Chemical signatures of formation processes in the stellar populations of simulated galaxies
Patricia B. Tissera (1), Simon D.M. White (2), Cecilia Scannapieco, (3) ((1) IAFE, Conicet-UBA, Argentina, (2) MPA, Garching, Germany, (3) AIP,, Postdam, Germany)

TL;DR
This study uses simulations to explore how different formation processes influence the chemical signatures of stellar populations in Milky Way-like galaxies, revealing correlations between formation history and chemical abundance patterns.
Contribution
It provides detailed insights into the chemical properties of simulated galaxy components, highlighting differences between in situ and accreted stars and their formation histories.
Findings
Discs have younger, in situ stars with low alpha-enhancement.
Inner spheroids are old, metal-rich, and mostly formed in situ.
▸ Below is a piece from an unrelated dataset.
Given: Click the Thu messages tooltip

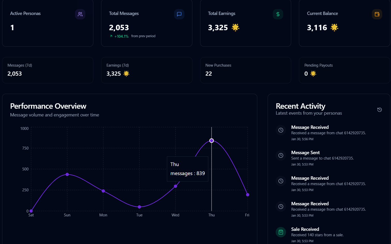Looking at the screenshot, I should pos(187,169).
Outer haloes are mainly composed of accreted, metal-poor, alpha-enhanced stars.
Abstract
We study the chemical properties of the stellar populations in eight simulations of the formation of Milky-Way mass galaxies in a LCDM Universe. Our simulations include metal-dependent cooling and an explicitly multiphase treatment of the effects on the gas of cooling, enrichment and supernova feedback. We search for correlations between formation history and chemical abundance patterns. Differing contributions to spheroids and discs from in situ star formation and from accreted populations are reflected in differing chemical properties. Discs have younger stellar populations, with most stars forming in situ and with low alpha-enhancement from gas which never participated in a galactic outflow. Up to 15 per cent of disc stars can come from accreted satellites. These tend to be alpha-enhanced, older and to have larger velocity dispersions than the in situ population. Inner spheroids have…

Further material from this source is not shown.